In a typical one-factor authentication setup (1FA) you only use a password. This makes it incredibly vulnerable; if someone has your password they can login as you. Unfortunately, this is the setup up most websites use.
2FA adds an additional factor: typically a one time code sent to your phone when you log in to your account from a new device or location. Someone trying to break into your account needs to not only steal your password but also, in theory, have access to your phone when they try to log in. More services, like Apple and Google, are implementing 2FA.
Grant’s story is very similar to Wired writer Mat Honan’s. Mat had his entire digital life destroyed by hackers who wanted to gain access to his Twitter account: he has the user name @mat. Grant, similarly, has the two-letter @gb Instagram account which made him a target.
On his Ello account Grant describes how, for as long as he’s had his Instagram account, he’s been dealing with unsolicited password reset emails a few times a week. That’s a big red flag that someone’s trying to hack into your account. Occasionally he’d get a 2FA code for the Gmail account that was attached to his Instagram account.
One morning things were different. He woke up to a text telling him his Google Account password had been changed. Fortunately, he was able to regain access to his Gmail account but the hackers had acted quickly and deleted his Instagram account, stealing the @gb handle for themselves.

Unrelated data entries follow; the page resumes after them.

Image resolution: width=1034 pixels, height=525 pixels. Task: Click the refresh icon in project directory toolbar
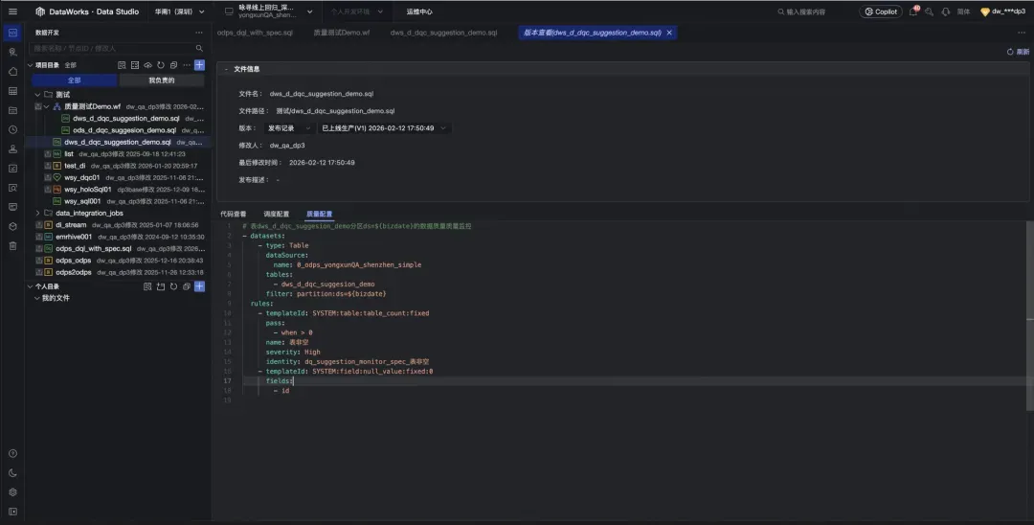[x=161, y=65]
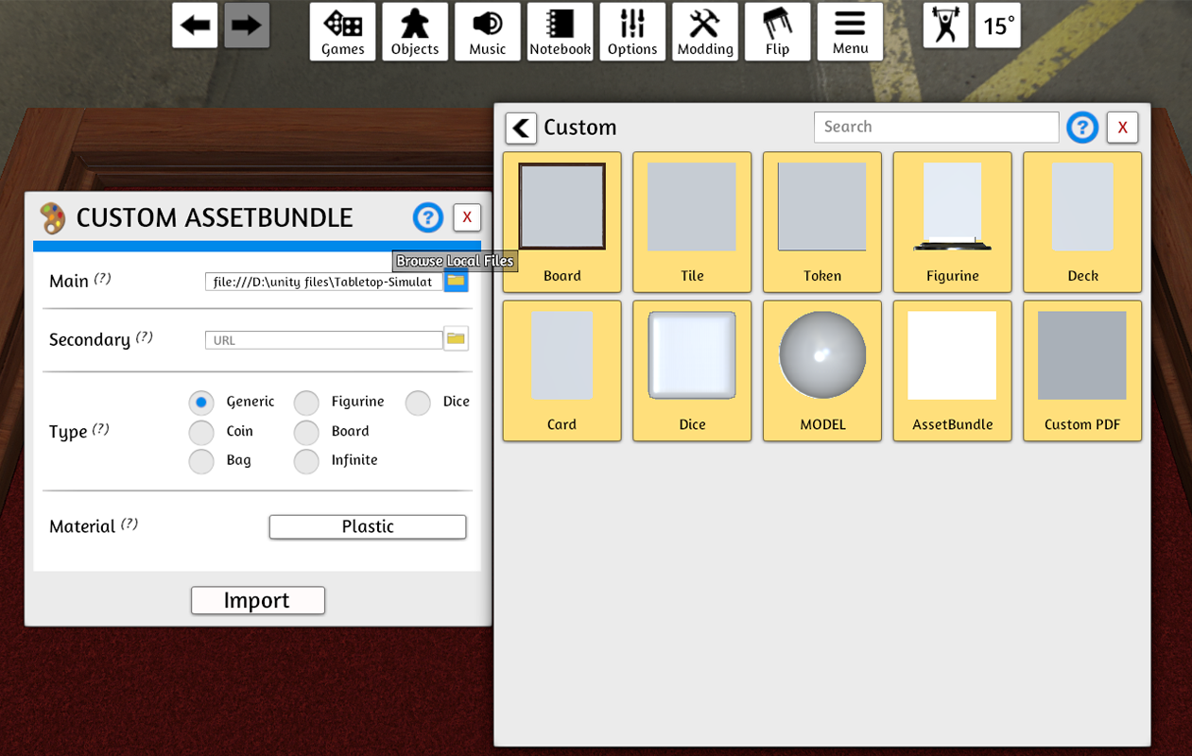
Task: Click the Objects meeple icon
Action: tap(415, 31)
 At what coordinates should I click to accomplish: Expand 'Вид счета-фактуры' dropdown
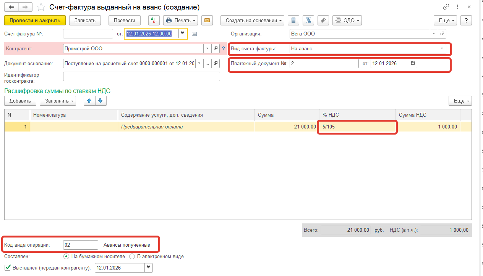(x=442, y=48)
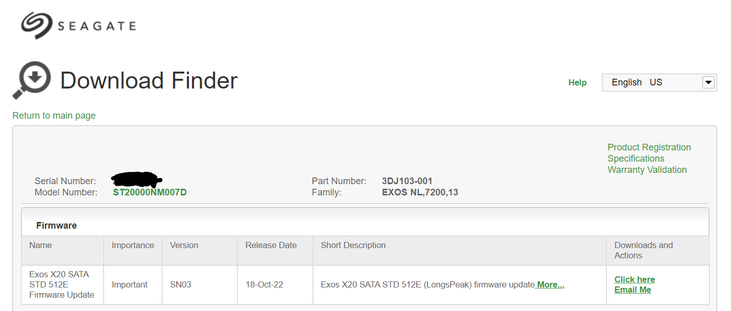Click the Version column header
The height and width of the screenshot is (311, 731).
[x=185, y=245]
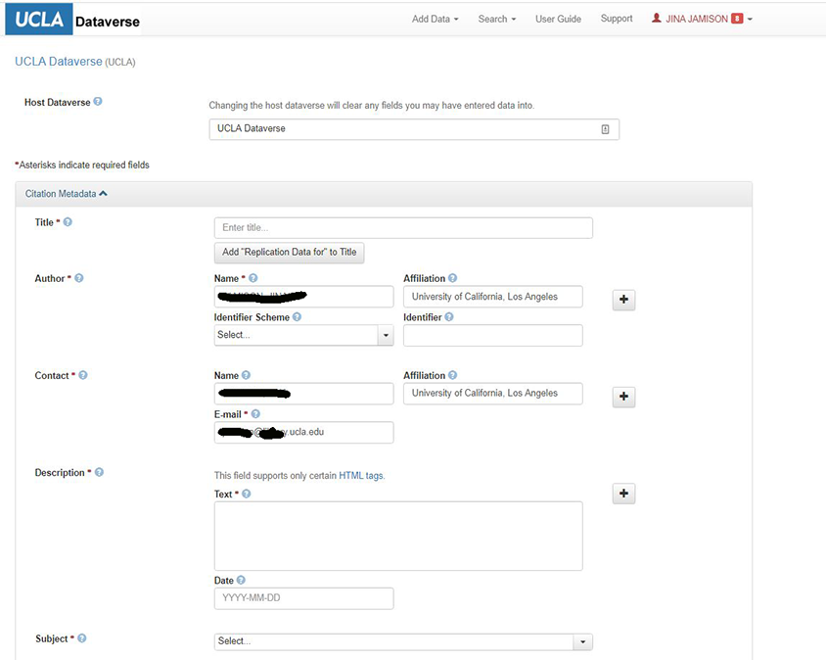
Task: Open the Title field help tooltip
Action: pos(66,221)
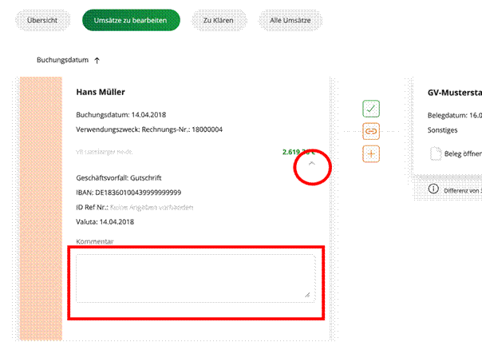Click the Hans Müller transaction title
482x342 pixels.
point(101,92)
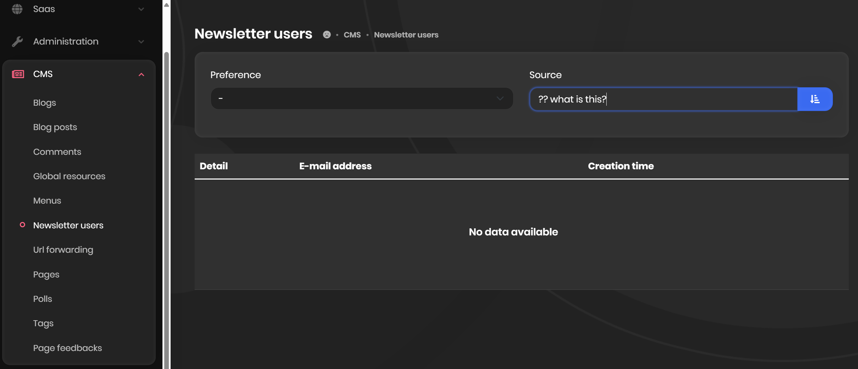Focus the Source text input field
858x369 pixels.
coord(663,99)
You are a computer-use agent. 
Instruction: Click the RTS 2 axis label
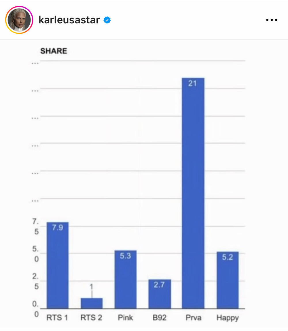pos(91,318)
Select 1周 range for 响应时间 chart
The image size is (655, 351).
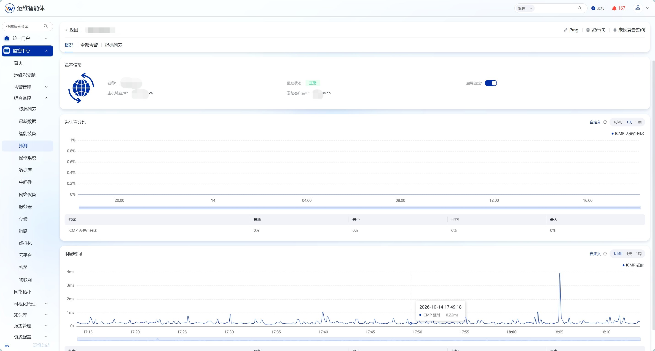click(x=638, y=254)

What happened to Grant is particularly worrying because it occurred despite him using 2FA.
Hubs and Weak Points
Both Mat’s and Grant’s hacks relied on hackers using weak points in other services to get into a key hub account: their Gmail account. From this, the hackers were able to do a standard password reset on any account associated with that email address. If a hacker gained access to my Gmail, they’d be able to get access to my account here at MakeUseOf, my Steam account and everything else.

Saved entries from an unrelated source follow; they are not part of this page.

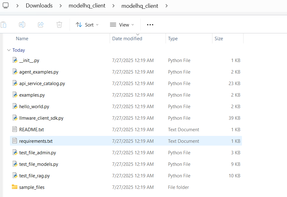Sort files by Size column header
This screenshot has width=287, height=197.
point(219,39)
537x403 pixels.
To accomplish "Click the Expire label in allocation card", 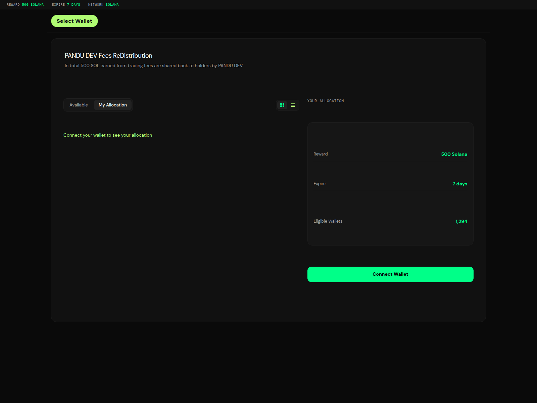I will click(x=320, y=184).
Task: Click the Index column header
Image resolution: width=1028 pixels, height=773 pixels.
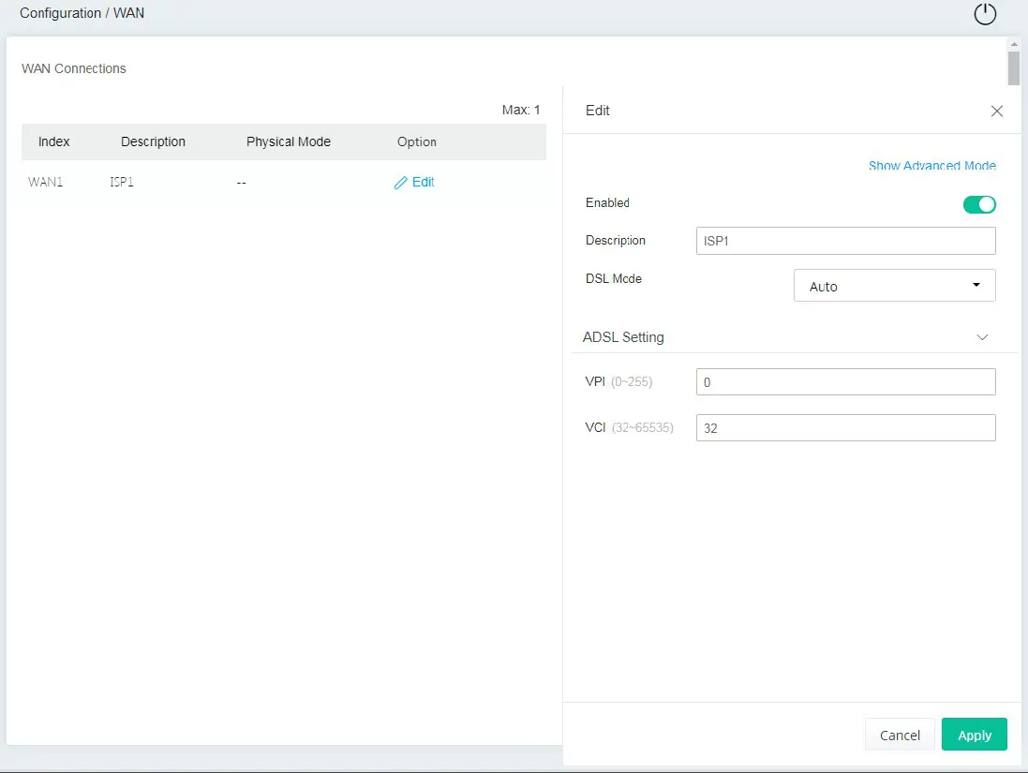Action: pos(54,142)
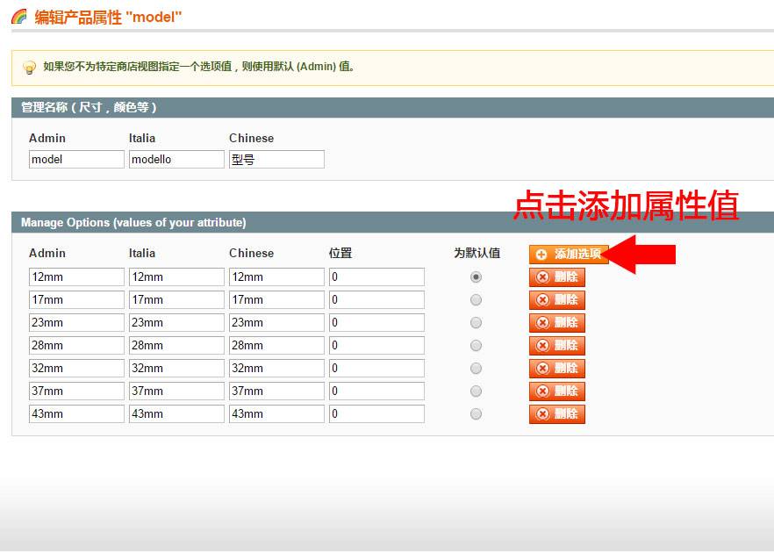
Task: Click the lightbulb icon in the notice bar
Action: [x=29, y=67]
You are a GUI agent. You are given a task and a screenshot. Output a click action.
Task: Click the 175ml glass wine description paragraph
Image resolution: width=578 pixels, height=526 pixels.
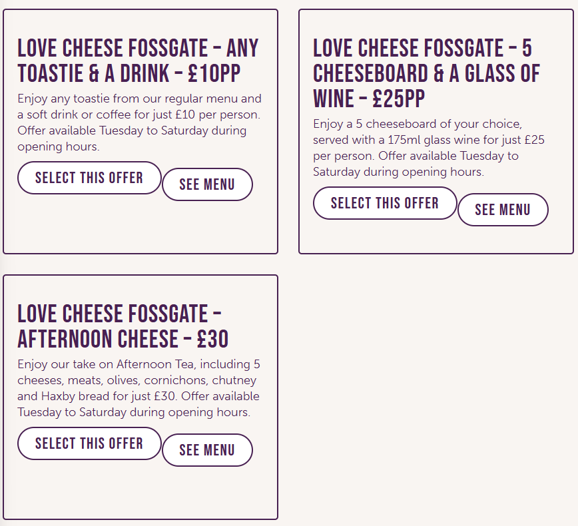pyautogui.click(x=429, y=148)
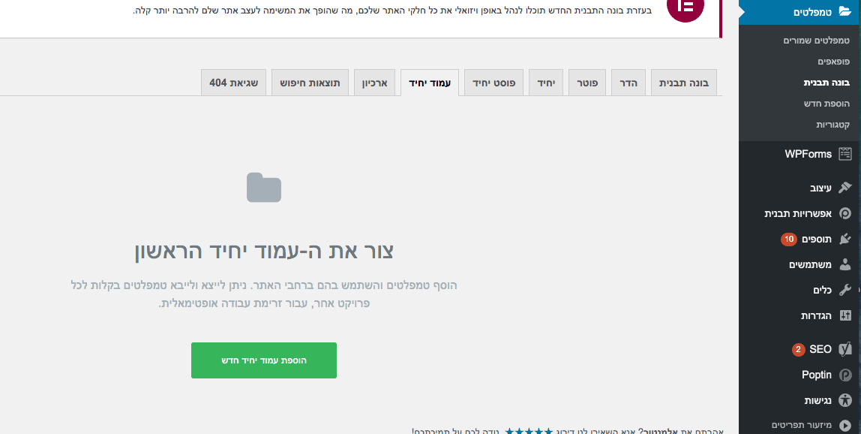Click the נגישות accessibility icon
The width and height of the screenshot is (861, 434).
point(845,400)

Mat has written an excellent, detailed account of exactly how he was hacked. It explains how the hackers gained access using weak points in Amazon’s security to take over his account, used the information they gained from there to access his Apple account and then used that to get into his Gmail account – and his entire digital life.

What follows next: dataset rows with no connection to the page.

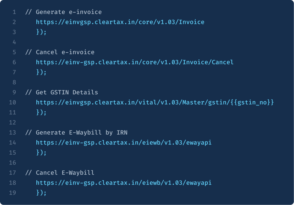Select the "// Get GSTIN Details" comment

pos(62,92)
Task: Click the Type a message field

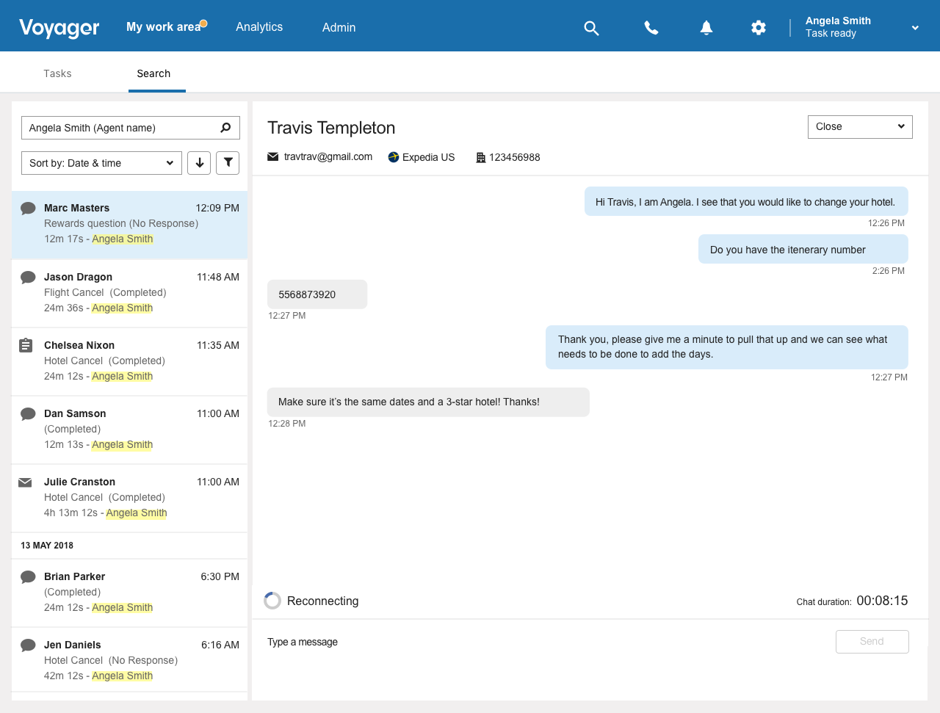Action: coord(543,642)
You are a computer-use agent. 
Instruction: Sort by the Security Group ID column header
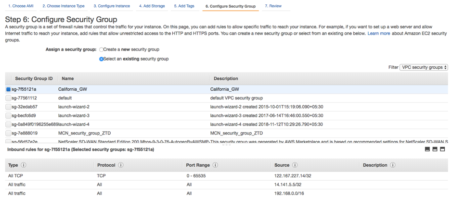34,78
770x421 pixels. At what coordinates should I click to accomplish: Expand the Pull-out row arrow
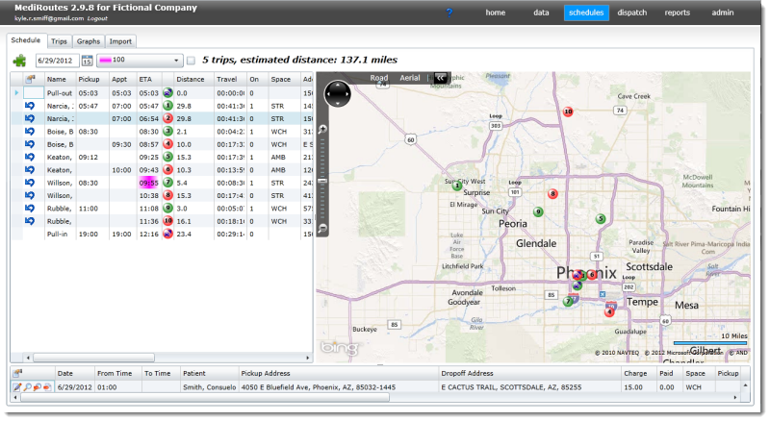(x=16, y=92)
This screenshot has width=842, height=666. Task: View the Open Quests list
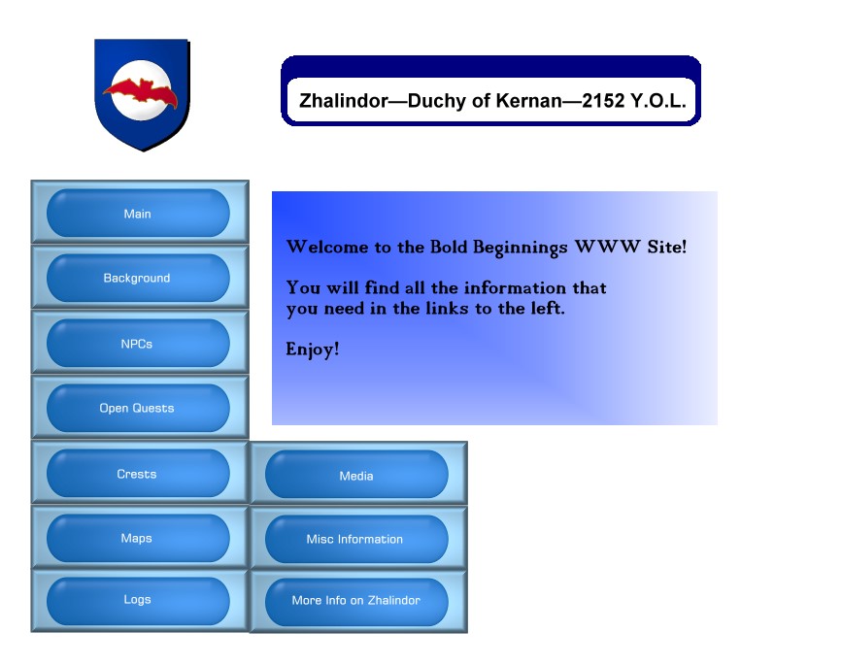point(138,409)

Grant’s situation was different. Mat’s hack wouldn’t have worked if he’d had 2FA enabled on his Gmail account. In Grant’s case they got around it. The specifics of what happened to Grant aren’t as clear but some details can be inferred. Writing on his Ello account, Grant says:
So, as far I can tell, the attack actually started with my cell phone provider, which somehow allowed some level of access or social engineering into my Google account, which then allowed the hackers to receive a password reset email from Instagram, giving them control of the account.
The hackers enabled call-forwarding on his cell phone account. Whether this allowed the 2FA code to be sent to them or they used another method to get around it is unclear. Either way, by compromising Grant’s cell phone account they gained access to his Gmail and then his Instagram.
Avoiding This Situation Yourself
Firstly, the key takeaway from this is not that 2FA is broken and not worth setting up. It is an excellent security setup you should be using; it’s just not bulletproof. Rather than using your phone number for authentication, you can make it more secure by using Authy or Google Authenticator. If Grant’s hackers managed to redirect the verification text, this would have stopped it.
Second, consider why people would want to hack you. If you hold valuable usernames or domain names, you’re at a heightened risk. Similarly, if you’re a celebrity you’re more likely to be hacked. If you aren’t in either of these situations, you’re more likely to be hacked by someone you know or in an opportunistic hack after your password gets leaked online. In both cases, the best defence is secure, unique passwords for each individual service. I personally use 1Password which is an useful way to secure your passwords and is available on every major platform.
Third, minimise the impact of hub accounts. Hub accounts make life easy for you but also for hackers. Set up a secret email account and use that as the password reset account for your important online services. Mat had done this but the attackers were able to view the first and last letters of it; they saw m••••firstname.lastname@example.org. Be a bit more imaginative. You should use this email for important accounts too. Especially ones that have financial information attached like Amazon. That way, even if hackers get access to your hub accounts, they won’t gain access to important services.
Finally, avoid posting sensitive information online. Mat’s hackers found his address using a WhoIs lookup — which tells you information about who owns a site — which helped them get into his Amazon account. Grant’s cell number was likely available somewhere online also. Both their hub email addresses were publicly available which gave hackers a starting point.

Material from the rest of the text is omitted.